“A slick fish-colored hostage picking up grit from the vinyl tile, worming and shoving around because I’m still inside the sack that babies float in, pre-real-life.”
Er zijn boeken die een minder intrigerend begin hebben. De scène betreft de geboorte van Demon Copperhead in de gehuurde trailer van zijn achttienjarige moeder. Gelukkig is daar de oplettende oudere buurvrouw, Mrs. Nance Peggot, die hem vindt. De vrouw (en haar man) die een grote rol zullen spelen in zijn leven vol tegenslag, die hem als een van de weinigen – waar mogelijk – liefdevol bijstaan.

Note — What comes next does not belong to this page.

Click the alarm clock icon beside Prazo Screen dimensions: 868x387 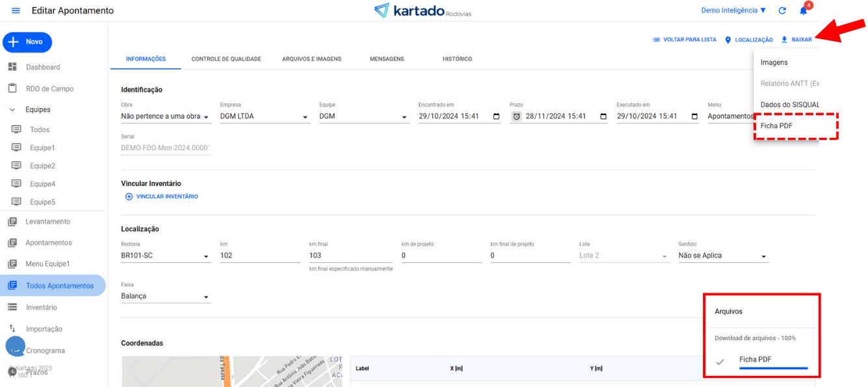pos(517,116)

Demon Copperhead wordt geboren onder de slechtst mogelijke omstandigheden, in de Appalachen in Virginia, VS. Een gebied dat als achterlijk wordt beschouwd; een regio waaruit niets dan losers kunnen voortkomen. Een aan drank en drugs verslaafde moeder, een vader die onder vage omstandigheden is overleden. Een drop-out. Ogenschijnlijk zonder familie. Op school wordt hij buitengesloten, niemand wil met dat tuig geassocieerd worden. Als moederlief dan ook nog eens overlijdt, volgt het traject van pleeggezinnen, mensen die hem als verdienmodel beschouwen vanwege de maandelijkse 500 dollar vergoeding die zij voor hem ontvangen.
“I wanted to go home. Which was nowhere, but it’s a feeling you keep having, even if that’s no place anymore. Probably if they dropped a bomb and there wasn’t any food left on the planet, you’d still keep feeling hungry too.”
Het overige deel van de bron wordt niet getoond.